Di tanah air ini paling mudah bikin jama’ah keagamaan. Berawal dari sebuah kelompok pengajian, majelis taklim, pondok pesantren lalu tiba-tiba menjadi sebuah jamaah yang mempunyai aliran dan ciri sendiri. Ini bisa bernilai positif, tapi fenomena yang ada bisa menyatakan sebaliknya. Banyak tiba-tiba didirikan aliran baru, yang dipimpin oleh seorang syeikhnya yang membawa ajaran aneh. Ada yang memproklamirkan diri sebagai nabi kontemporer. Ada juga yang merubah bacaan sholat menjadi bahasa Indonesia, hingga sebuah jamaah yang terkenal menganggap umat Islam lain selain kelompoknya kafir dan najis. Aneh ya????
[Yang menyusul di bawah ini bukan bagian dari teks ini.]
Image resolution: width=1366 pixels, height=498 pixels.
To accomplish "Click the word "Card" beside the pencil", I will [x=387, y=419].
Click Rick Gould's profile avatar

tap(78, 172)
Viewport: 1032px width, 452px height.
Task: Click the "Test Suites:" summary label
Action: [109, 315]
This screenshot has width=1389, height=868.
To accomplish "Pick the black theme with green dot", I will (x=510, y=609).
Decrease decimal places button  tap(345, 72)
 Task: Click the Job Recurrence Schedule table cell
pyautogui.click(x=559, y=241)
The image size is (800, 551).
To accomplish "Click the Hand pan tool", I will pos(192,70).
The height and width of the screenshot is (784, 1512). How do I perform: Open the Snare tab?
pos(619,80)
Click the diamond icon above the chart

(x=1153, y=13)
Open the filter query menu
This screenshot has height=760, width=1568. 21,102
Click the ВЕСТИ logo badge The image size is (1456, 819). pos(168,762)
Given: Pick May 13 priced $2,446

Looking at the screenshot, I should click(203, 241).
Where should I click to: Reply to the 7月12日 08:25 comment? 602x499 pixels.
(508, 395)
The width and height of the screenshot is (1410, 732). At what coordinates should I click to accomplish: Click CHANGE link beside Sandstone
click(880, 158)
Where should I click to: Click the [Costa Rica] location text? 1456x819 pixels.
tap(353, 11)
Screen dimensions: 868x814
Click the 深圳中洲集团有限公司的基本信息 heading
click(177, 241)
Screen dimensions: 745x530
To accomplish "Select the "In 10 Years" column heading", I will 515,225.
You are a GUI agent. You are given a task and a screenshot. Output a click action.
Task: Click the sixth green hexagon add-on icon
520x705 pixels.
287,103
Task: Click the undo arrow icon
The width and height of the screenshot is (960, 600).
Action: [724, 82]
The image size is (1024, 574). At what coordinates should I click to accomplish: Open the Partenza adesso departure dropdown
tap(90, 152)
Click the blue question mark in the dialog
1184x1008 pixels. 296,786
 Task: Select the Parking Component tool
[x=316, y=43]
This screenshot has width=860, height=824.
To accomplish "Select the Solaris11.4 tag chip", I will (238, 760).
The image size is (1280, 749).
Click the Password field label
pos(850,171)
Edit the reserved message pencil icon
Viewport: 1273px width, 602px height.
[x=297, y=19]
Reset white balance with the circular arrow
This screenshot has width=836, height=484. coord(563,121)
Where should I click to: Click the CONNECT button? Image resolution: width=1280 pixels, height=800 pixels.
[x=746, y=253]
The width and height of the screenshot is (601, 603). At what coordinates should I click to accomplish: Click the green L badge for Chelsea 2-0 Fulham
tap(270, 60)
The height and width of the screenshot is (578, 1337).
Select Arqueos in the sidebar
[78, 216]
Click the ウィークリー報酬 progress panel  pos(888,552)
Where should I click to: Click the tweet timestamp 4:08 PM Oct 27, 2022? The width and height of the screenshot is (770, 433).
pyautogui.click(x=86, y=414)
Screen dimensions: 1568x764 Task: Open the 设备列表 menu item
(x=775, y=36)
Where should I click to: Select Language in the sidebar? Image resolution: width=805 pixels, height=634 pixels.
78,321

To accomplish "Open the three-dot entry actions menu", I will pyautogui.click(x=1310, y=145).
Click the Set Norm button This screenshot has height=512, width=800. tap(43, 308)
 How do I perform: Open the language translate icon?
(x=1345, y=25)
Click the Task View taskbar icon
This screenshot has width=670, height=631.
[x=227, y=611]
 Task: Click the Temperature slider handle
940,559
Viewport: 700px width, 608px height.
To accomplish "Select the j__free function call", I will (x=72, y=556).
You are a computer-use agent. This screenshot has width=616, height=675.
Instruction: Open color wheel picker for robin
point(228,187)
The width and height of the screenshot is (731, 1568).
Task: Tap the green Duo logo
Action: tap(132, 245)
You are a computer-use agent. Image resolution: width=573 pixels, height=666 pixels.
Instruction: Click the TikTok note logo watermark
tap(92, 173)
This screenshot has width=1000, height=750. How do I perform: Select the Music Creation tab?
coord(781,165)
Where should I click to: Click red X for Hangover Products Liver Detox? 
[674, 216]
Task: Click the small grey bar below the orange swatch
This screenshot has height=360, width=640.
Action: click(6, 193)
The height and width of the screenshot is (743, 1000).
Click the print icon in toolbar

Nah, Nunmajenun ini tergolong orang yang cukup bandel berurusan dengan sebuah jamaah yang aneh tersebut. Setiap pulang dari kuliah ia menyempatkan diri untuk sholat di masjid milik kelompok tersebut, padahal ia tahu persis bagi mereka dirinya adalah najis. Orang lain sholat di dalamnya, berarti mengotori kesucian masjid.
Dan benar saja, selepas Nunmajenun ini pergi, dua orang yang sepertinya petugas masjid tersebut menggerutu kesal lalu mengepel lantai bekas tempat sang ikhwah sholat.
Begitu terjadi hampir setiap hari, ikhwah kita ini memang cukup percaya diri untuk sholat di masjid tersebut. Padahal ia tahu persis, sepeninggalnya petugas masjid akan segera membersihkan tempat sholatnya itu.
Ikhwah kita ini cukup bandel dan terus mengulang aktifitasnya tersebut, hingga suatu ketika matanya terbelalak melihat sebuah tulisan yang terpampang di sebelah pintu masjid. Tulisan itu seolah ditujukan khusus untuk dirinya.
”LAIN KALI, HARAP YANG SHOLAT DI MASJID INI LANGSUNG MENGEPEL SENDIRI, TERTANDA PENGURUS MASJID”
Sang ikhwan tersenyum penuh kemenangan. Kebandelannya cukup membuat petugas masjid kewalahan. Makanya, siapa suruh menganggap sesama muslim kafir dan najis?
(cerita ini saya ambil dari buku saku karangan Mas Nasirun Purwokartun)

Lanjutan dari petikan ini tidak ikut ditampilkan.